Six of the county’s seven common pleas judges voted Wednesday to end the court reporter program — leaving four employees without jobs — in an effort to save $200,000 annually from its budget. County commissioners had asked the court to cut 5 percent out of its proposed $4 million general fund budget for 2013.
“I think it is unfortunate if it is budget driven,” said defense attorney Tamara Sack, who is a Butler County Bar Association officer. “It is always better to have a court reporter transcribe testimony in real time, especially if there is a need to have testimony read back during trial or to provide attorneys with transcripts during trial without any delay.”
Jack Grove, an attorney and chairman of the Butler County Public Defender Commission, said there are problems with recording devices, such as sirens and outside noise, making some portions of the taping inaudible.
“But court reporters are not perfect either,” Grove said. “As attorneys, our concern is not so much who does or how the transcript is done; our foremost concern is that it is accurate.”
Who will prepare transcripts is yet to be decided, but it will not be county employees, according to Court Administrator Gary Yates. On Thursday, court reporters were not in any of the courtrooms. Judges’ staff members, usually bailiffs, who have been manning the court recording system for years, were continuing that responsibility.
The four court reporters — Jennifer Olivier, Elaine Haberer, Linda Tuttle and Kathy Nicholson — are on paid administrative leave through Dec. 31 when their positions will be terminated. Yates said they are finishing transcripts already in progress from home.
Olivier, who filed a complaint against Judge Michael Sage earlier this year claiming retaliation after their nine-year affair ended, Haberer and Tuttle all declined to talk about the layoffs. Nicholson could not be reached for comment.

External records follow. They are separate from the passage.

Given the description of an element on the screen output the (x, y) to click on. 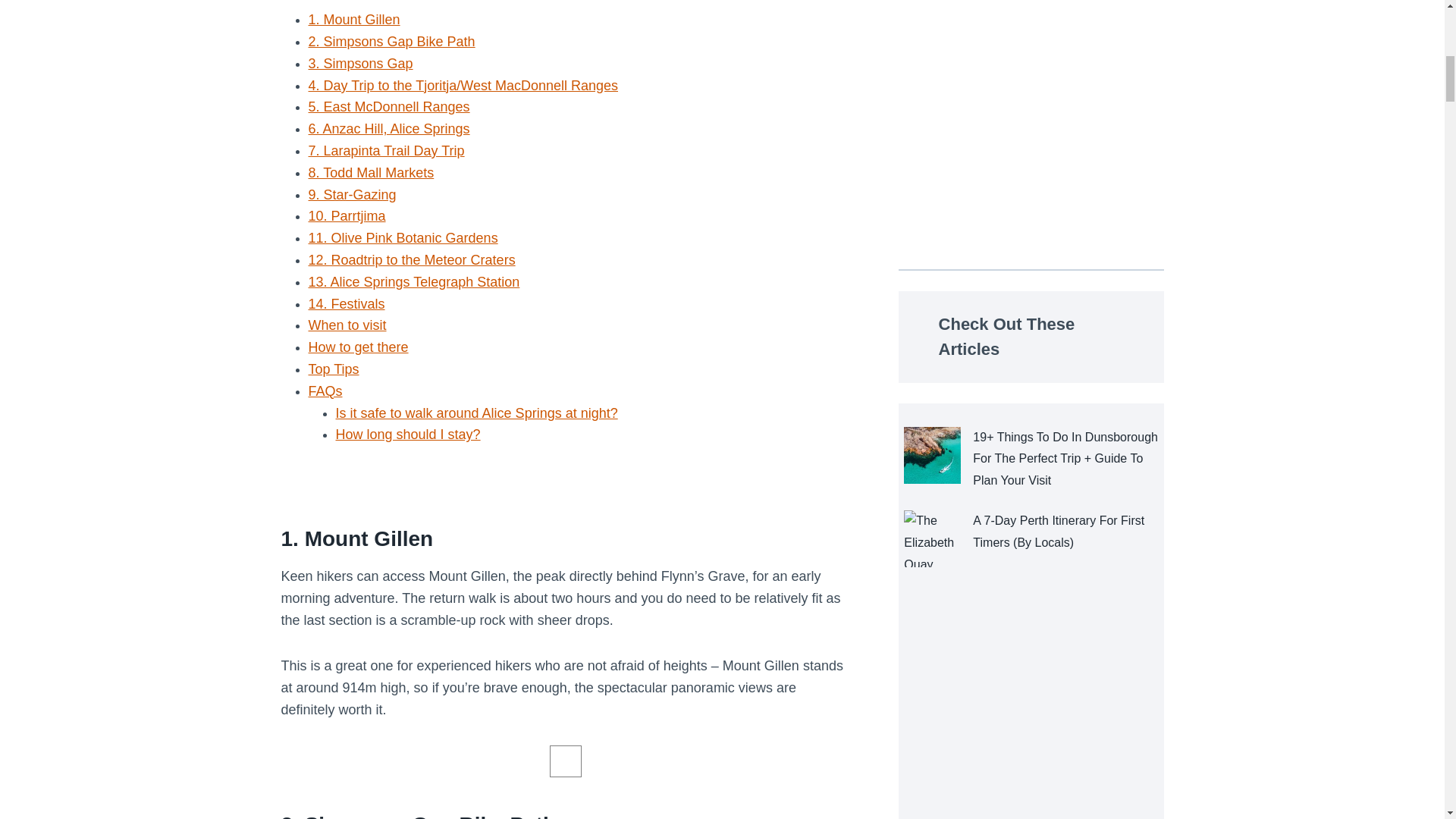
2. Simpsons Gap Bike Path (390, 41)
When to visit (346, 324)
3. Simpsons Gap (359, 63)
13. Alice Springs Telegraph Station (413, 281)
Top Tips (332, 368)
12. Roadtrip to the Meteor Craters (411, 259)
7. Larapinta Trail Day Trip (385, 150)
14. Festivals (345, 304)
10. Parrtjima (346, 215)
5. East McDonnell Ranges (387, 106)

The county judges discussed several options other than eliminating court reporters to achieve the 5 percent cut, Yates said. Those options, he said, included reductions in the probation department and bookkeeping staffs and shifting funds from the general fund budget.

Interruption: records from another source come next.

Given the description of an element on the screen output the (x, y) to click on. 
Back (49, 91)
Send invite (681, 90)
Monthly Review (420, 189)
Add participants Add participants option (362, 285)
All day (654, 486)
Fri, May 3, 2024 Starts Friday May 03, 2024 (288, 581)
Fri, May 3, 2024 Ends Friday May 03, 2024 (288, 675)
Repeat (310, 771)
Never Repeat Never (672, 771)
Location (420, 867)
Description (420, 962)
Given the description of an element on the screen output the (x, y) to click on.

Yates said the court could have submitted its budget as written with a court order for the County Commission to approve, but that was not a move the judges wanted to make. Ultimately, it was determined that because the county had a court recording system in place, the court reporters were the most expendable.
“We have always tried to work with the commissioners in the past, and we are now,” Yates said.

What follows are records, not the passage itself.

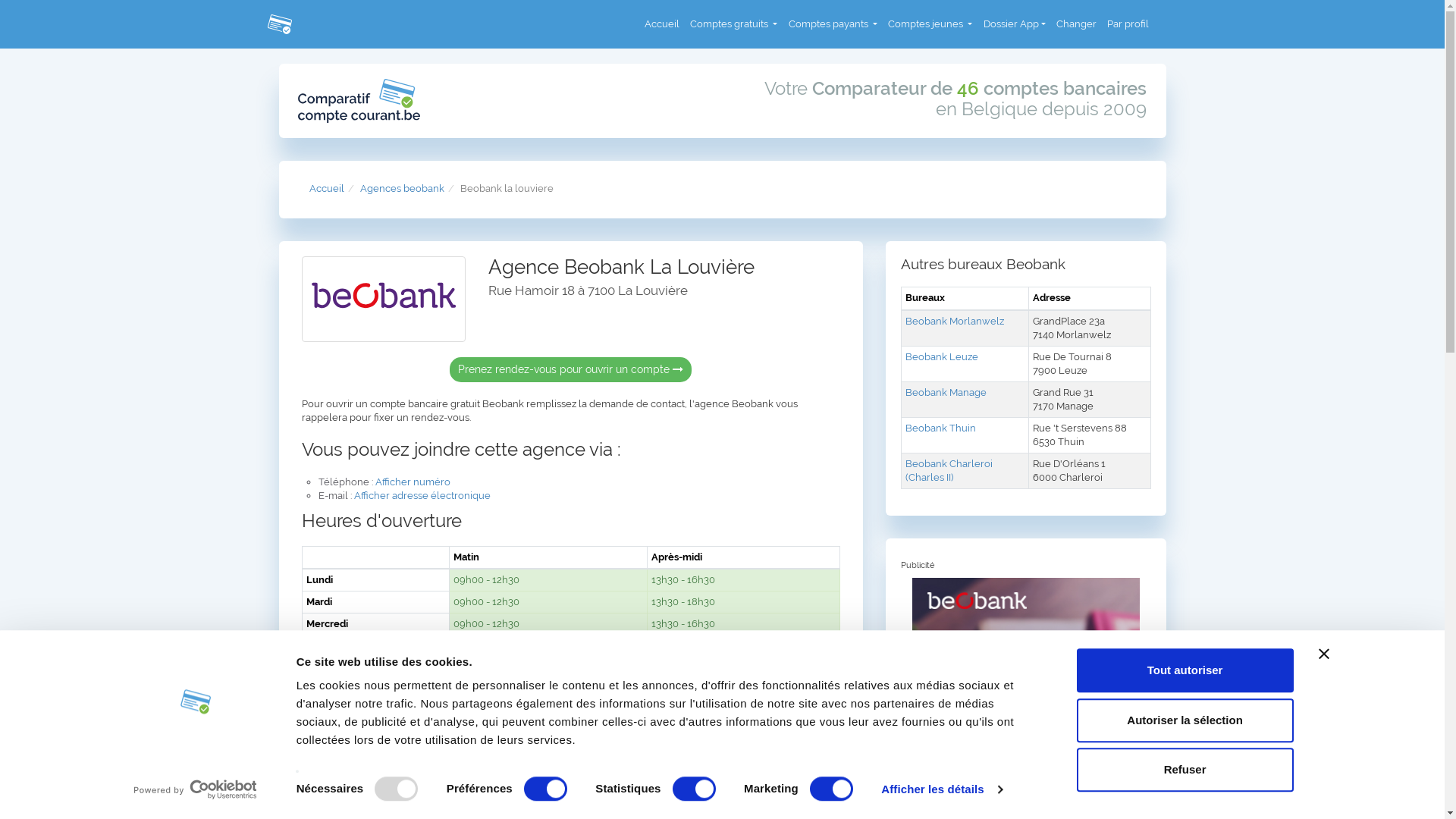
Agences beobank Element type: text (401, 188)
Accueil Element type: text (326, 188)
Par profil Element type: text (1127, 24)
Beobank Morlanwelz Element type: text (954, 320)
Comptes jeunes Element type: text (930, 24)
Tout autoriser Element type: text (1184, 670)
Accueil Element type: text (661, 24)
Comptes gratuits Element type: text (733, 24)
Refuser Element type: text (1184, 769)
Dossier App Element type: text (1014, 24)
Beobank Leuze Element type: text (941, 356)
Beobank Thuin Element type: text (940, 427)
Changer Element type: text (1076, 24)
Comptes payants Element type: text (832, 24)
Beobank Charleroi
(Charles II) Element type: text (948, 470)
Prenez rendez-vous pour ouvrir un compte Element type: text (570, 369)
Beobank Manage Element type: text (945, 392)
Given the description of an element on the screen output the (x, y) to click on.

Judges Noah Powers, Andrew Nastoff, Charles Pater and Craig Hedric voted to end the court reporters program, according to Yates. Judges Keith Spaeth and Patricia Oney voted against. Judge Sage did not attend.
Spaeth declined comment Thursday when contacted by the JournalNews, and the remainder of the judges could not be reached for comment.
The court reporting system has been a source of debate in the past dating back to 2005 when some judges favored eliminating the program as a cost savings. At that time, Sage strongly opposed removing court reporters from courtrooms.
The court reporter system was a pilot program that had been initiated in 2001 to allay concerns about inaccuracies in court transcripts. In 2001, secretaries and other office staff, not professional transcriptionists, were typing transcripts.
“I would say the court reporting program at that time was seen by the County Commission and the bar association as what they thought was the best way to record our hearings. It was an idea pitched from the outside,” Yates said, adding that in the current financial climate it is just not cost effective.